Improvements to My Organization:
Cisco is a huge name in the networking world. Having a solution that includes their firewall technology adds value from an operability and support perspective. Cisco, although sometimes considered to be "behind the times" with firewall technology, continues to prove it has momentum in the industry through acquisitions such as Sourcefire and OpenDNS, with rapid integration into their systems. Additionally, ASA is synergistic with other security offerings from Cisco, such as ISE, remote tele-office workers, etc.
Room for Improvement:
When running multiple firewalls in your network, you need someone to manage them from a central point. Cisco’s answer is Cisco Security Manager (CSM). Unfortunately, this is a suite of applications that is in much need of an overhaul. It is riddled with bugs and lacks the intuitive experience found in competing vendor offerings. The counter-intuitive interface makes configuration management cumbersome and prone to mistakes. There are software defects within certain modules of the application, resulting in a frustrating experience. Reporting is almost useless. The best part about it is the logging component, but it still is lacking, compared to what you get from other competing vendors.
Aside from management, I think Cisco needs to become more application-focused, something that a few of their competitors shine in.
Use of Solution:
I've deployed and managed Cisco ASA's for over a decade. I've used the X-series models for about three years now.

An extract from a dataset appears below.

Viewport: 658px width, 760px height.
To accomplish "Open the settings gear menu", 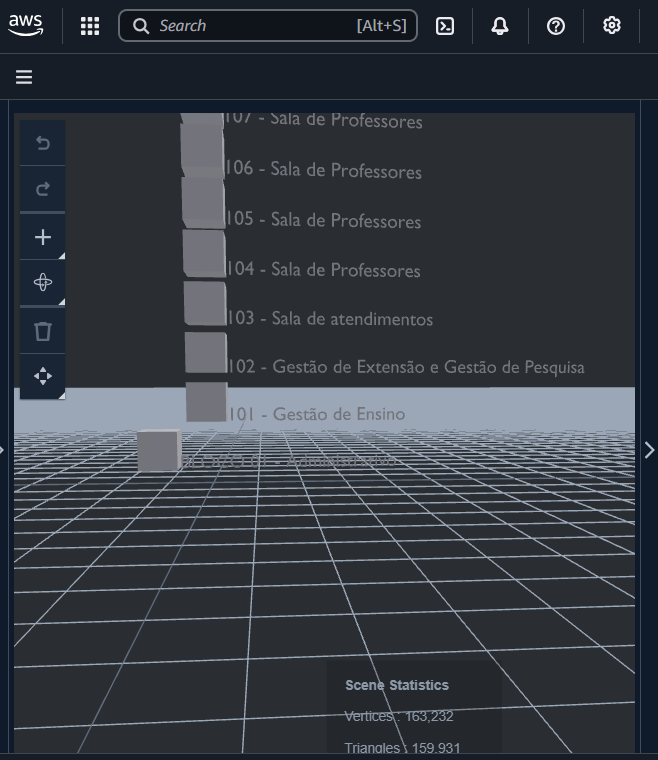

I have not encountered any stability issues; this is a solid firewall platform. Stability is where it shines.
The newer clustering capabilities have introduced some solid scalability design options. From a cost perspective, scalability is quite intimidating.
Cisco's TAC engineers are competent, responsive and typically resolve issues in a timely fashion. Do not use them for "best practice"; this is what channel partners are for.
I previously used Check Point. Check Point relied on a thick, Windows-based client and, at the time, did not support transparent contexts. However, Check Point has a solid management platform, which is something Cisco should take some pointers from.
Initial setup is complex for a new user, straightforward for a seasoned user. Tons of documentation is available, but you can easily get lost for days if you've never touched one. Cisco offers ASDM, a GUI wizard that can help set up the firewalls. This is nice for newer folks.
Cost and Licensing Advice:
Work very closely with your channel partners to verify you have all the licensing you need (VPN, Firepower, etc.). Pricing is always a challenge. Buy closer to Cisco's EOY and you might save a few bucks.
Other Solutions Considered:
Before choosing this product, I also evaluated Palo Alto. I really liked their firewall platform, their Panorama management platform, and wildfire technology. Their SSL VPN was seriously lacking. This is a decent option to consider as well.
Read the Cisco Validated Designs (CVDs) regarding ASAs. Find some decent blogs, discuss topologies and scenarios with a seasoned engineer, and get your final design validated by Cisco. Your Cisco SE should be able to assist with this. If you need assistance implementing, work with your channel partner.
Disclosure: I am a real user, and this review is based on my own experience and opinions.